■ **Exercise inputs**:
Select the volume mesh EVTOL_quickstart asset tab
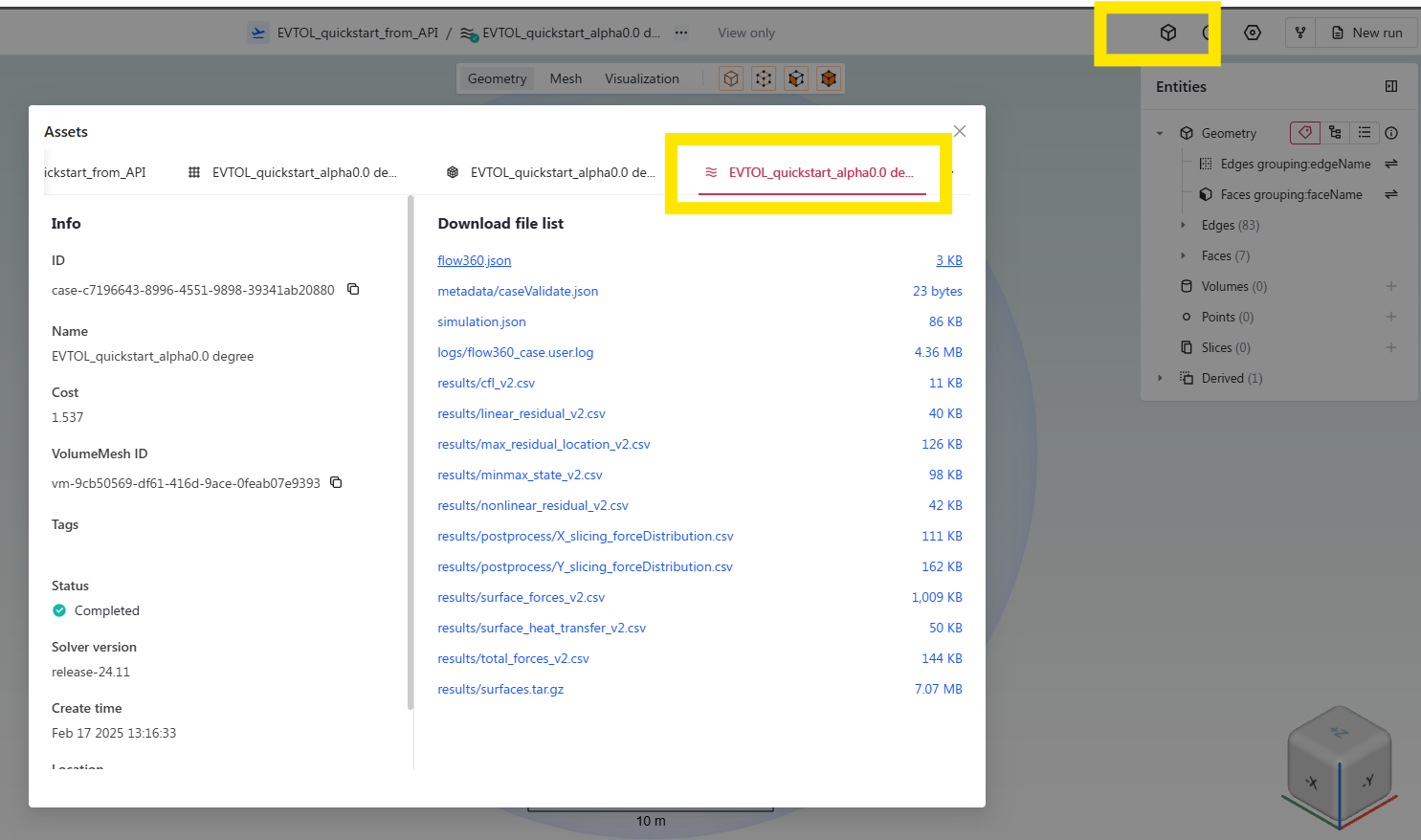This screenshot has height=840, width=1421. coord(550,172)
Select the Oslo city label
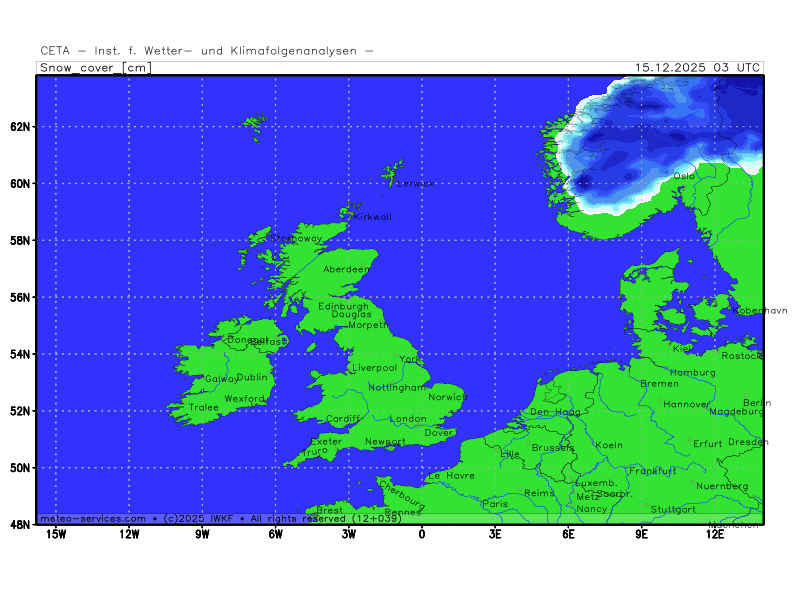Screen dimensions: 800x600 click(684, 176)
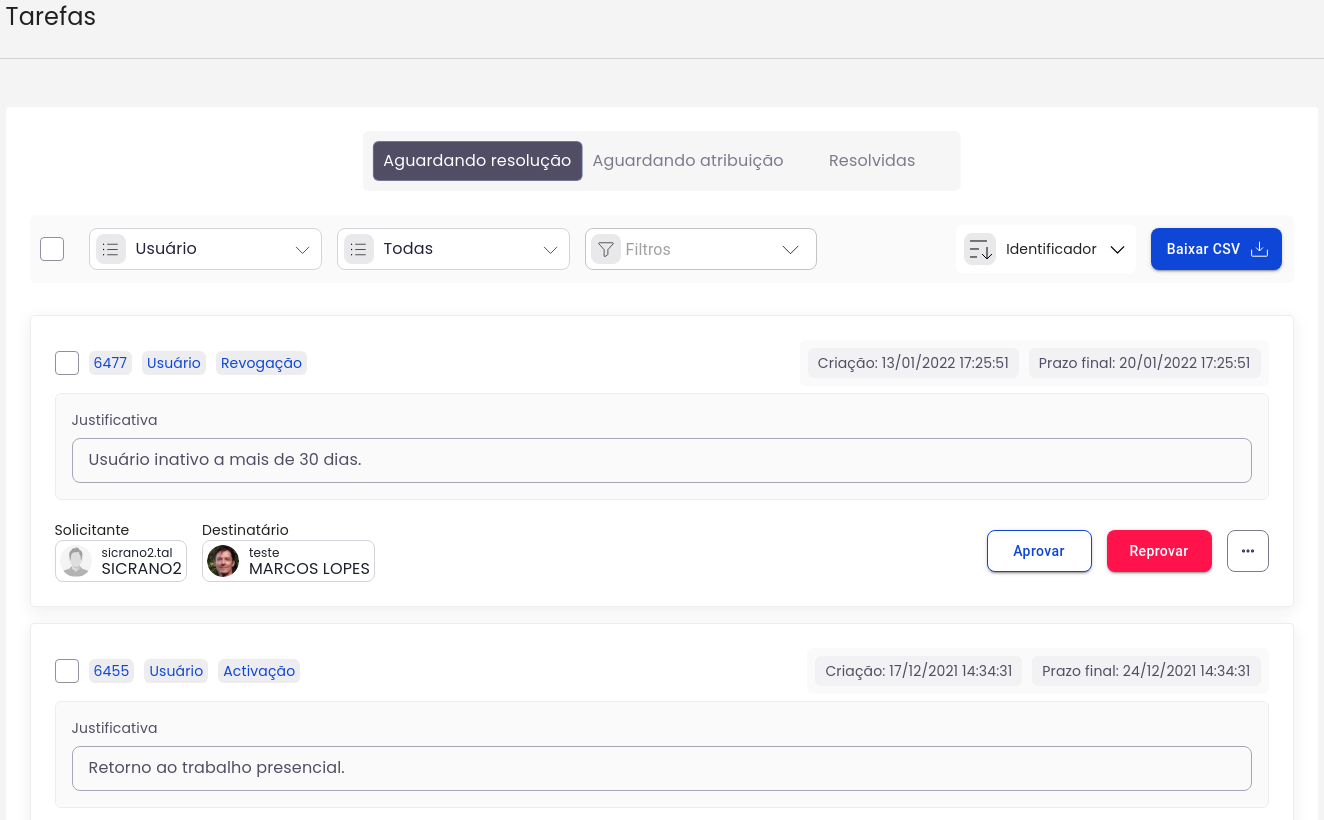Open the Identificador sort dropdown
Screen dimensions: 1324x820
click(x=1117, y=249)
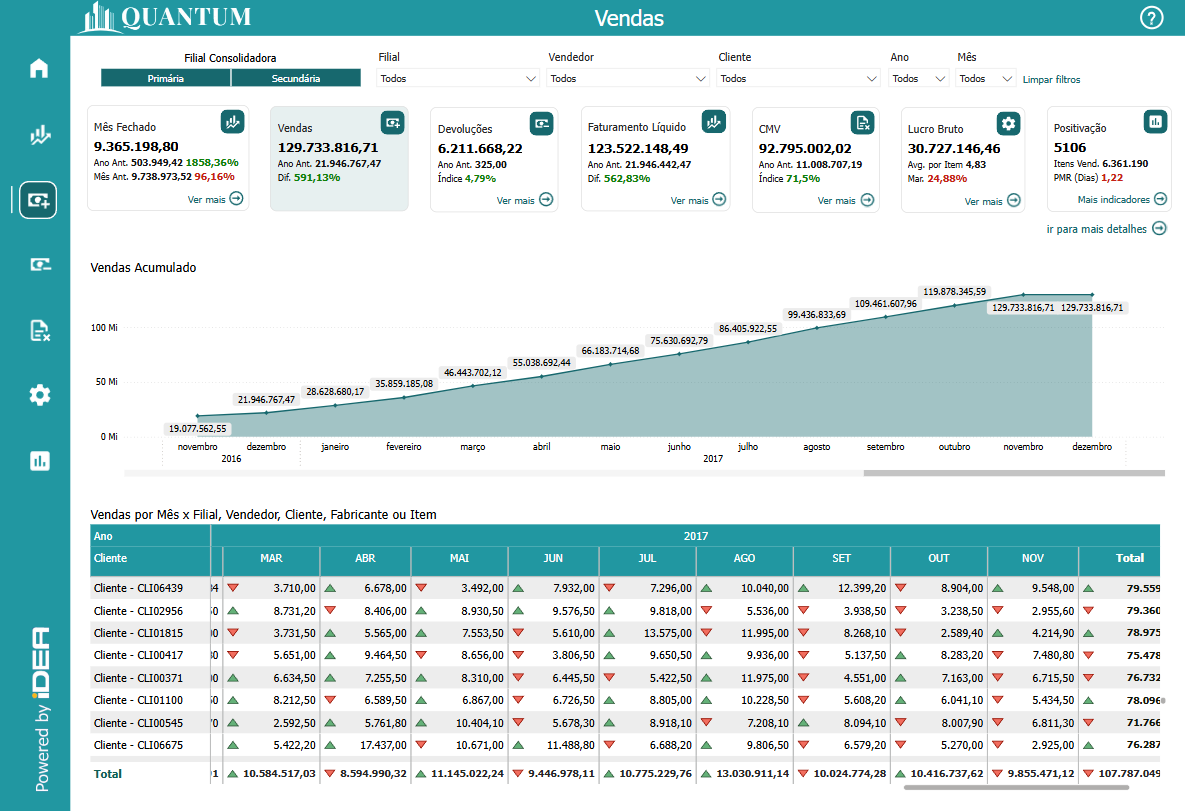The width and height of the screenshot is (1185, 811).
Task: Click the Home icon in the sidebar
Action: [39, 69]
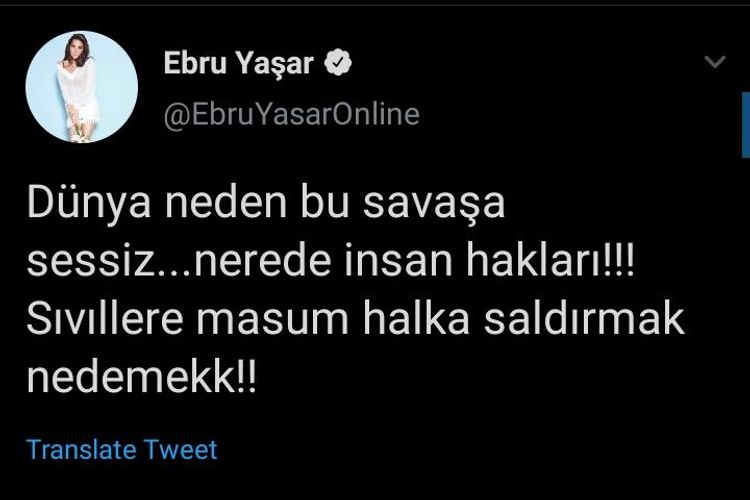Click tweet line 'Sivillere masum halka saldırmak'
The width and height of the screenshot is (750, 500).
355,319
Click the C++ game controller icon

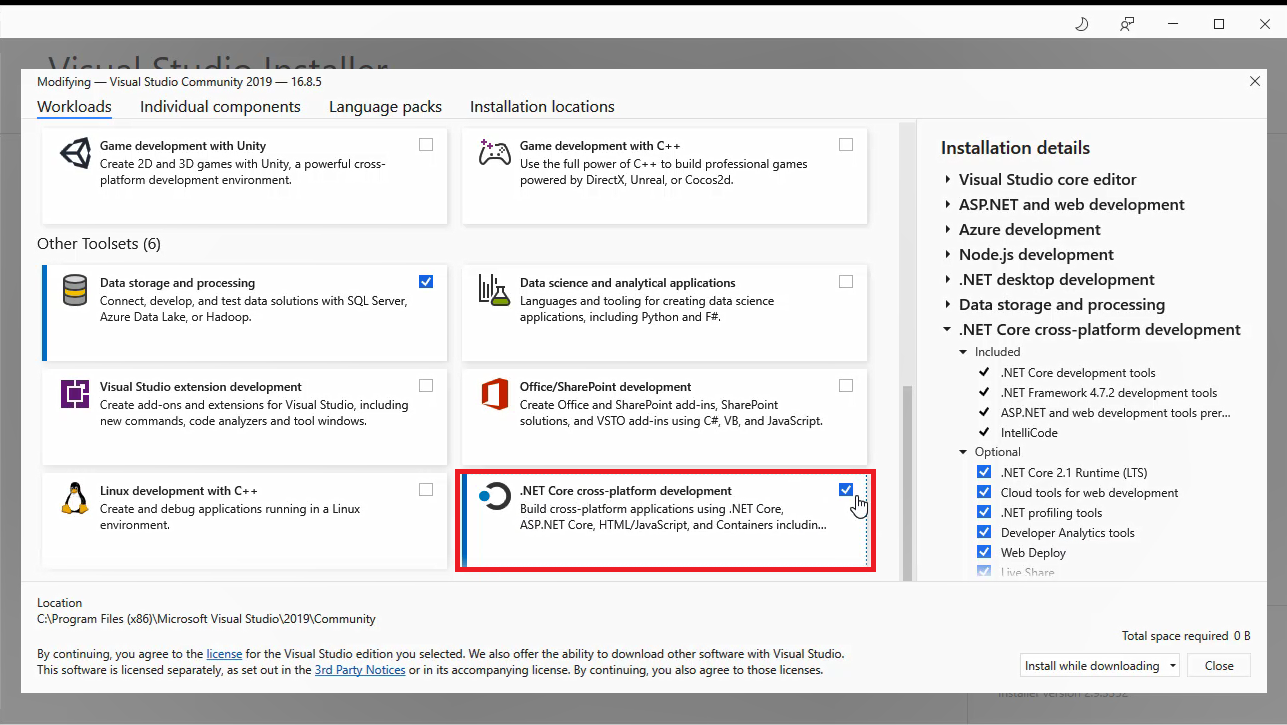(x=494, y=154)
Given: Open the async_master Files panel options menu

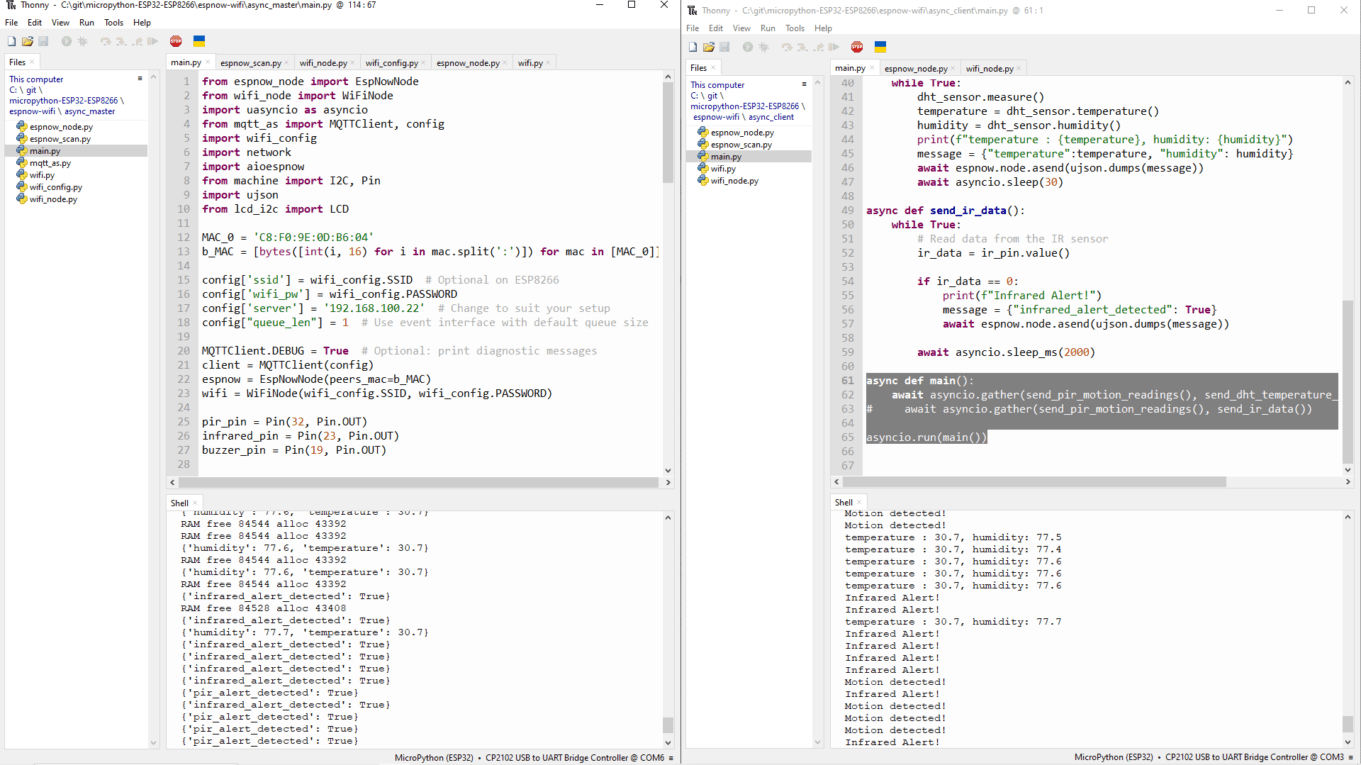Looking at the screenshot, I should 140,78.
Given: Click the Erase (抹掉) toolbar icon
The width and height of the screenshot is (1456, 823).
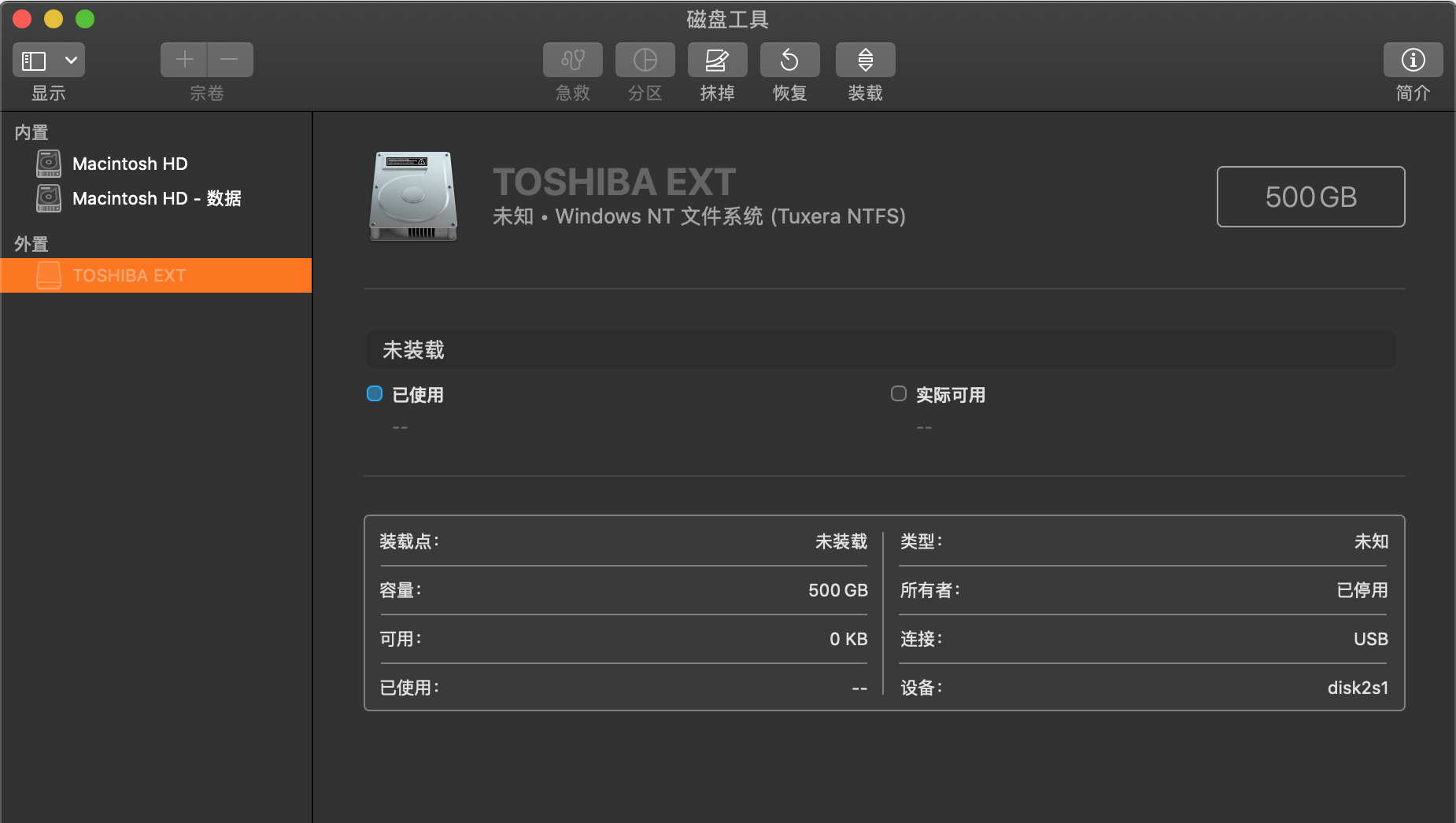Looking at the screenshot, I should (x=717, y=60).
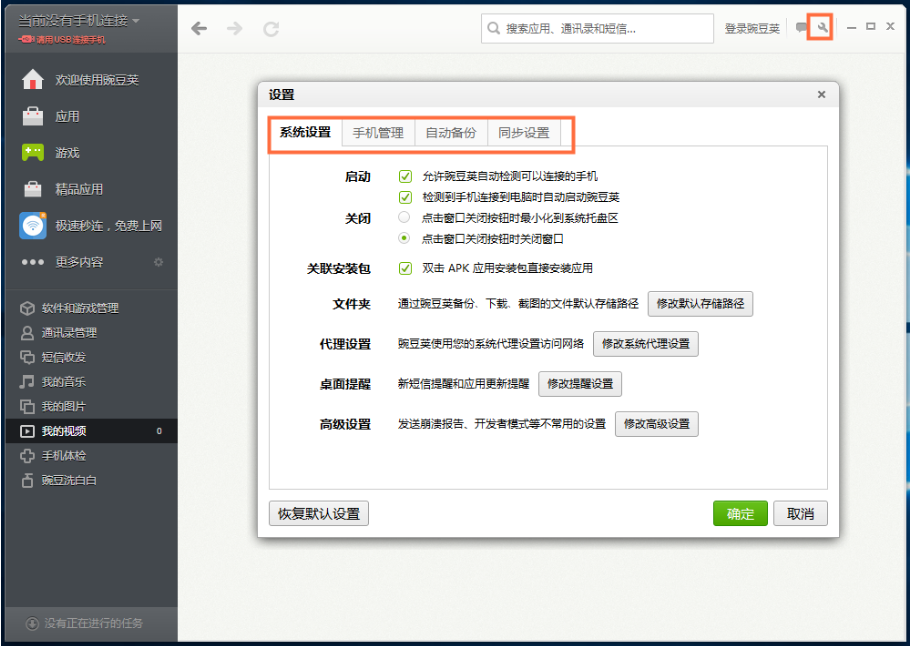
Task: Open 欢迎使用豌豆荚 home icon
Action: 33,80
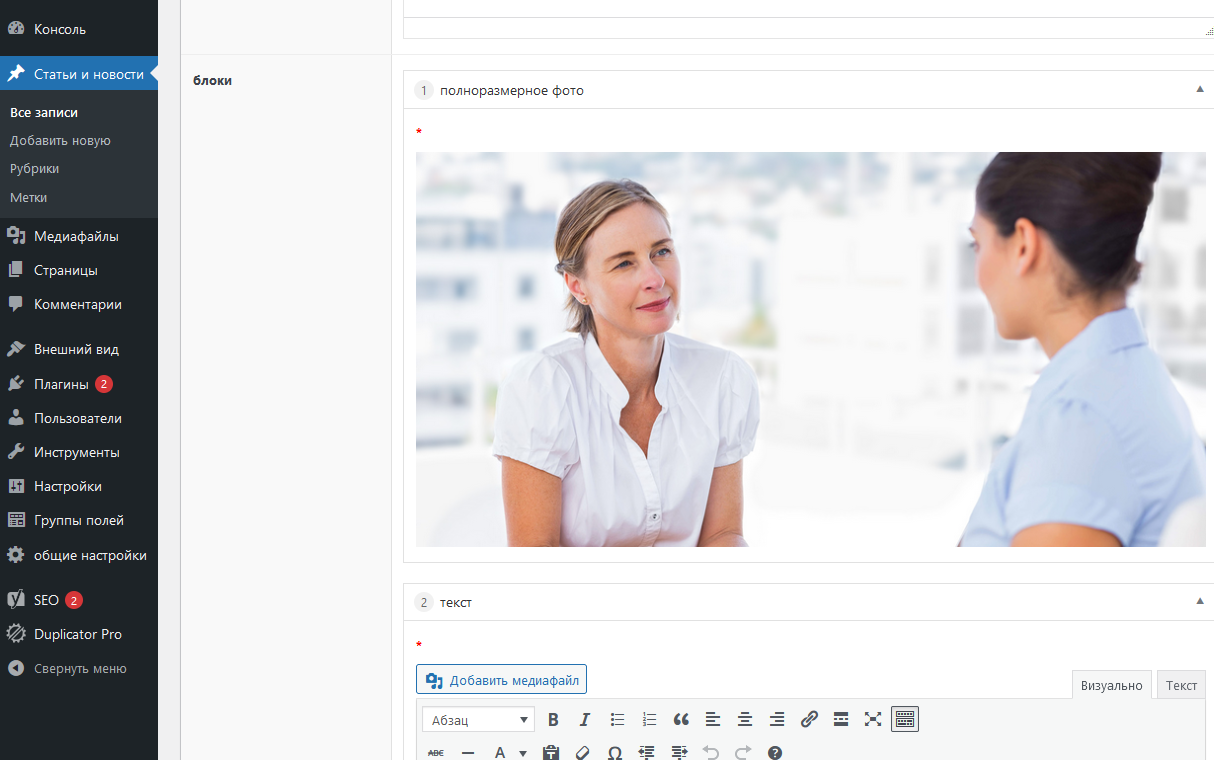Center align the text
Image resolution: width=1214 pixels, height=760 pixels.
(745, 719)
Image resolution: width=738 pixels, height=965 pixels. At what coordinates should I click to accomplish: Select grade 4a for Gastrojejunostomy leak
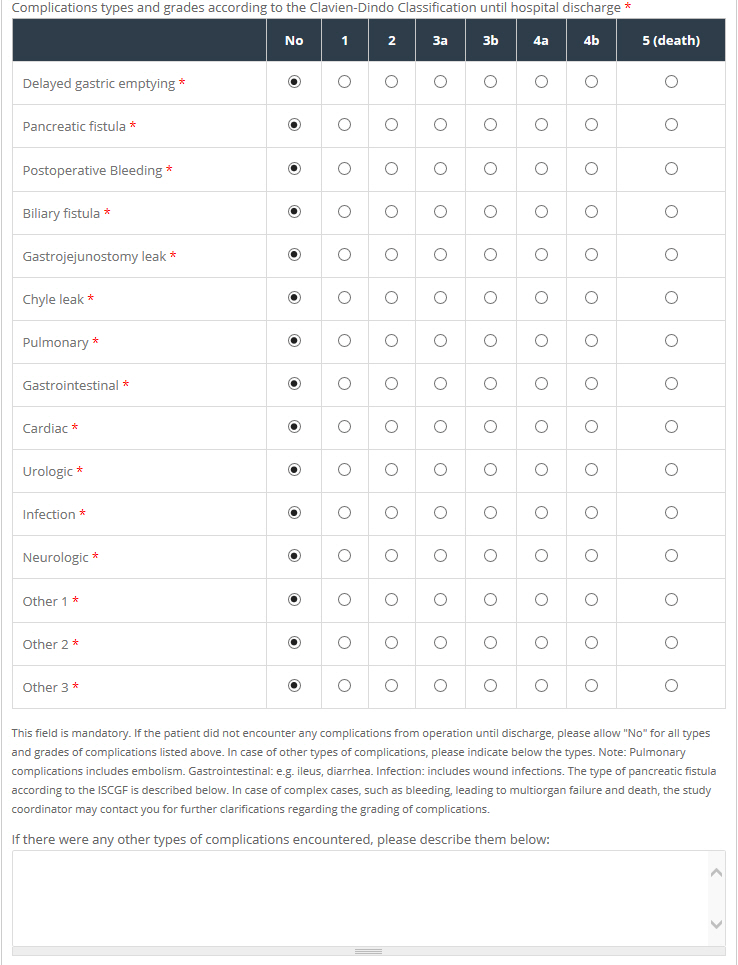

■ **Task description**: If an entry contains an image, please omit that image and print everything else verbatim.

■ **Your response**:
Select the volume mesh EVTOL_quickstart asset tab
This screenshot has height=840, width=1421. coord(550,172)
Select the Oslo city label
Screen dimensions: 800x600 click(684, 176)
Open the Identificador sort dropdown
Screen dimensions: 1324x820
click(x=1117, y=249)
The width and height of the screenshot is (1185, 811).
Task: Click the Home icon in the sidebar
Action: [39, 69]
Click tweet line 'Sivillere masum halka saldırmak'
The width and height of the screenshot is (750, 500).
355,319
Click the C++ game controller icon

(x=494, y=154)
Given: Open the async_master Files panel options menu

Looking at the screenshot, I should 140,78.
Given: Click the Erase (抹掉) toolbar icon
The width and height of the screenshot is (1456, 823).
Looking at the screenshot, I should (x=717, y=60).
Task: Open 欢迎使用豌豆荚 home icon
Action: 33,80
Center align the text
Image resolution: width=1214 pixels, height=760 pixels.
(745, 719)
Image resolution: width=738 pixels, height=965 pixels. At what coordinates should I click to accomplish: Select grade 4a for Gastrojejunostomy leak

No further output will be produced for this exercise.